My father, Michael Leapman, who has died aged 85, was a Fleet Street journalist whose 60-year career spanned war reporting, editing the diary column of the Times and writing about his Brixton allotment. His 18 books include biographies of Rupert Murdoch (Barefaced Cheek, 1983) and Neil Kinnock (Kinnock, 1987).
On 12 June 1968, ahead of an emergency House of Commons debate on the UK’s supply of arms to Nigeria for use in its civil war, the Sun – then a pre-Murdoch broadsheet – devoted its first three pages to a report by Michael and the photographer Ronald Burton from the rebel territory of Biafra. It revealed the tragedy of the “Biafran babies”, children dying of starvation due to the conflict.

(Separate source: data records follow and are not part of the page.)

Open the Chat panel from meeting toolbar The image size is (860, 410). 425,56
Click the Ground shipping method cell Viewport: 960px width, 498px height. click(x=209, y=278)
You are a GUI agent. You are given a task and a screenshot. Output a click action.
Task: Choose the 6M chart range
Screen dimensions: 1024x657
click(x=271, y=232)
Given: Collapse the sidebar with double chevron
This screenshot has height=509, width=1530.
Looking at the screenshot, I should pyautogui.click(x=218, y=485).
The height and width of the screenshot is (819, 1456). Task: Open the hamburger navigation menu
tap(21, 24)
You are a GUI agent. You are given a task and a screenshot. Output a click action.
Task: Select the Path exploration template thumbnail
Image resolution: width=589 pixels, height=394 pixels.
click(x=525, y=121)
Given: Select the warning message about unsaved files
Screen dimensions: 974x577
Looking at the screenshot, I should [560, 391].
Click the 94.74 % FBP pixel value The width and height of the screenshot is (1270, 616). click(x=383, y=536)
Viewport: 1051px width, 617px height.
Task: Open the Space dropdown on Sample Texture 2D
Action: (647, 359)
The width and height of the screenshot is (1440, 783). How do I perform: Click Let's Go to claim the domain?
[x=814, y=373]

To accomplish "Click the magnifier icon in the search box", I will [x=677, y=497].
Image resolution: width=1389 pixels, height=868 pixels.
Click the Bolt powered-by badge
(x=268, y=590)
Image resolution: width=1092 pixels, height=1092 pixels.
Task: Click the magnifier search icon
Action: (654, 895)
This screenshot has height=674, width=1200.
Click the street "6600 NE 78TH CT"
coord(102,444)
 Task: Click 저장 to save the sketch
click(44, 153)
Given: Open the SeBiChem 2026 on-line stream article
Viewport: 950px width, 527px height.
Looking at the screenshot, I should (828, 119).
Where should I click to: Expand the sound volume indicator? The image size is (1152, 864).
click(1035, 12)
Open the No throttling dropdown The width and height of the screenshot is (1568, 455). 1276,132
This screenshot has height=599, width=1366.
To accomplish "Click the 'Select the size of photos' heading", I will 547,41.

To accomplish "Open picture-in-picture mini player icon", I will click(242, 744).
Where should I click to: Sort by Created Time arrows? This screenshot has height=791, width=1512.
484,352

Michael won a National Press award for his reporting.
He was born in Hendon, north London, to Lya (nee Isaacs) and Nathan Leapman, founder of the cashmere retailer N Peal, and educated at Embley Park school in Hampshire. After national service in the navy (which ended with three days in military prison and a dishonourable discharge, after he refused an instruction to fetch a broom), he went into journalism with stints on English-language newspapers in Cyprus and Iran. He did not endear himself to the authorities in either country. He returned to the UK to work at the Scotsman, then the Sun as a diplomatic reporter.
From 1969 to 1981 he was with the Times. As diary editor, he planted news of his vegetable-growing successes and failures among the regular crop of society gossip. As New York correspondent he wrote a weekly “Leapman in America” column. In the 1980s he worked at the Daily Express and the Independent, then for more than 30 years he was a freelance and nonfiction author. Besides biographies, he wrote books about the BBC and the press; gardening history; and the Kindertransport evacuations; as well as guidebooks to London and New York. He interviewed PG Wodehouse; the Russian revolutionary leader Alexander Kerensky; and King Edward VIII, following his abdication. He reported from Muhammad Ali’s fights and Bob Marley’s funeral.
Michael had a passion for theatre, horseracing and cricket, and was a lifelong Labour party member. In 1965 he married Olga Mason, the daughter of a Yorkshire coalminer who went via grammar school to Oxford University. The couple enjoyed entertaining their wide circle of friends, many of them journalists, at their home in Stockwell, south London.
Olga died in 2019. Michael is survived by me and his grandchildren, Lara, Jacob and Zachary.